— Task to carry out —
Rewrite the listing below with every "chart" changed to "graph" and all other text left as it is. Omit the pictures from your output.

— The records —

--------

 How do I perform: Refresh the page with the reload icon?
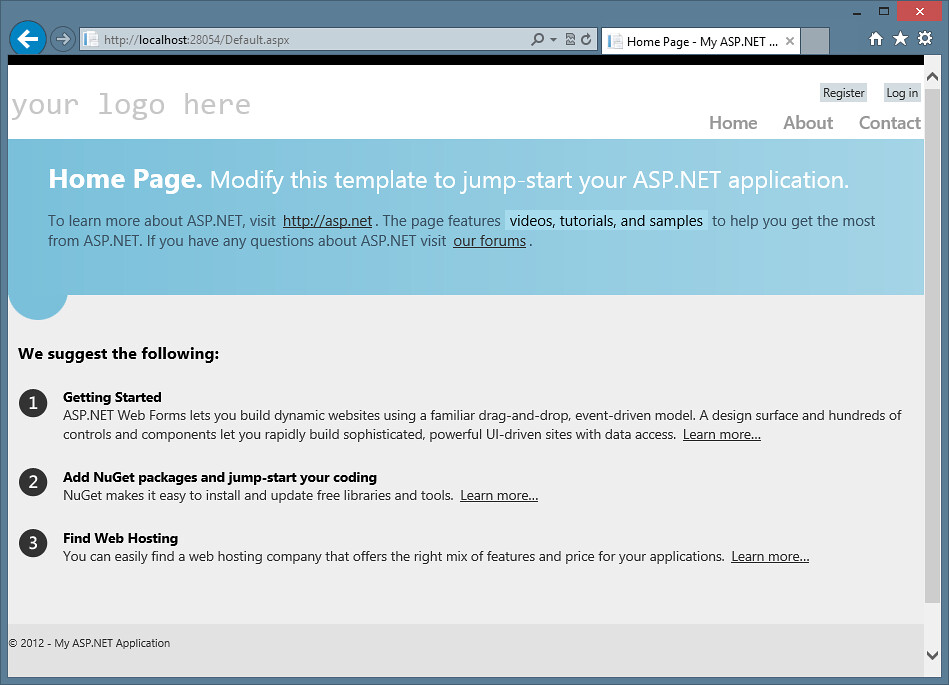pos(586,40)
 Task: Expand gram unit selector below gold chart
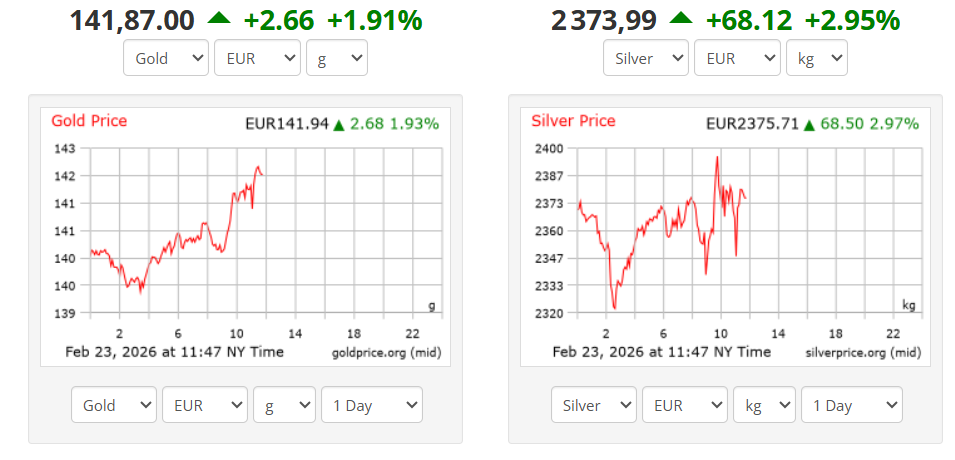click(285, 405)
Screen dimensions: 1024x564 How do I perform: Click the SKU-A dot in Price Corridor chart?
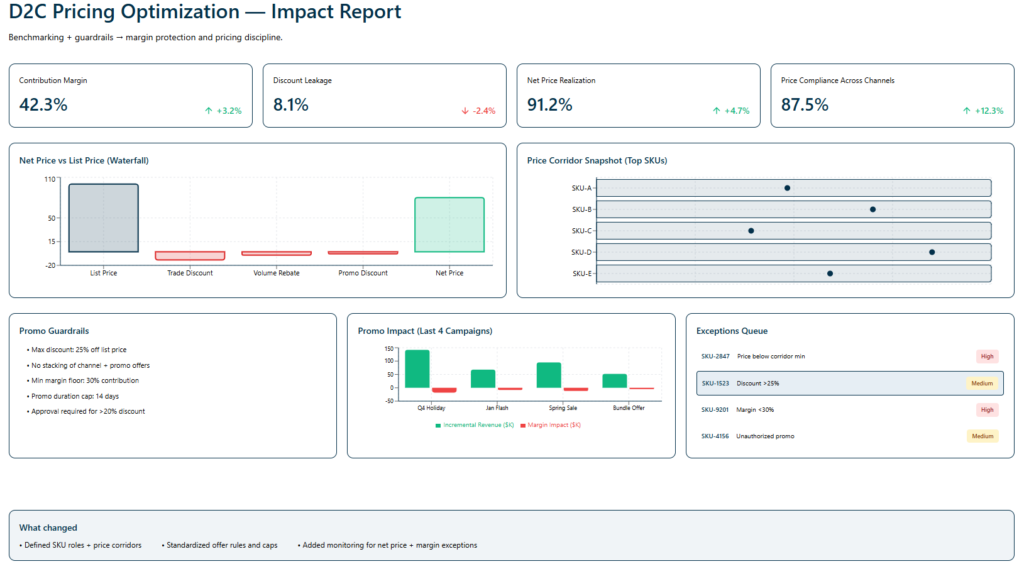tap(787, 188)
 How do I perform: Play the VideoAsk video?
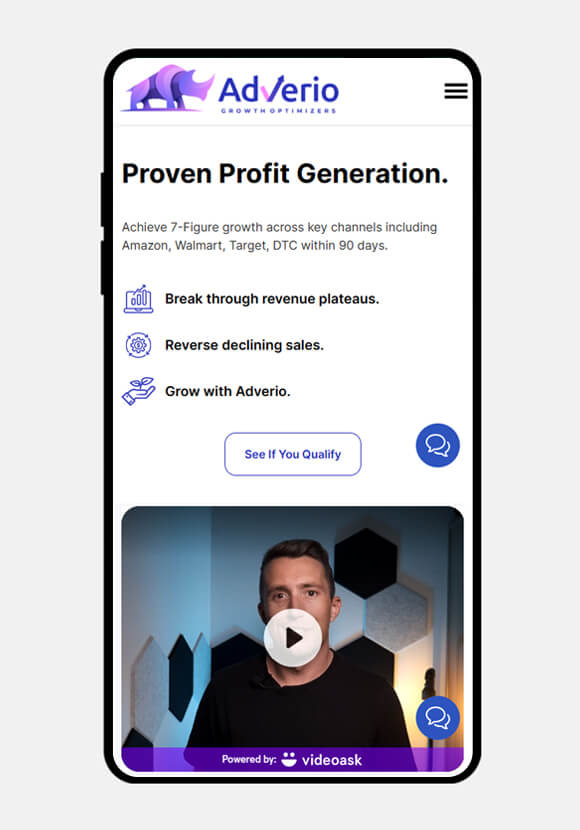coord(293,638)
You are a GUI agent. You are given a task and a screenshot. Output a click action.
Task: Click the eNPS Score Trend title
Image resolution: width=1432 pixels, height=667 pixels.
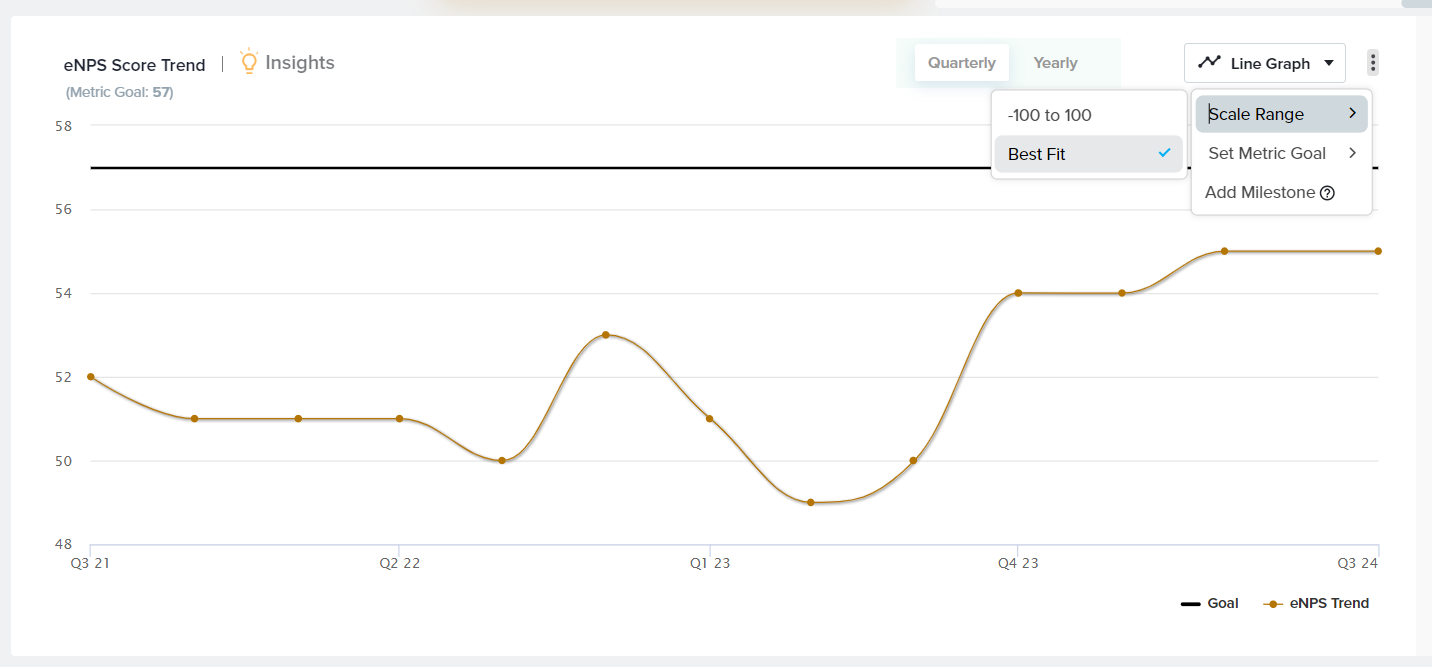pyautogui.click(x=134, y=65)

--------

— Completed exercise —
 How do I perform: Refresh the page with the reload icon?
pos(586,40)
 Task: Expand gram unit selector below gold graph
click(285, 405)
Screen dimensions: 1024x564 How do I perform: Click the SKU-A dot in Price Corridor graph?
tap(787, 188)
 How do I perform: Play the VideoAsk video?
coord(293,638)
You are a GUI agent. You are given a task and a screenshot. Output a click action.
Task: Click the eNPS Score Trend title
Image resolution: width=1432 pixels, height=667 pixels.
pyautogui.click(x=134, y=65)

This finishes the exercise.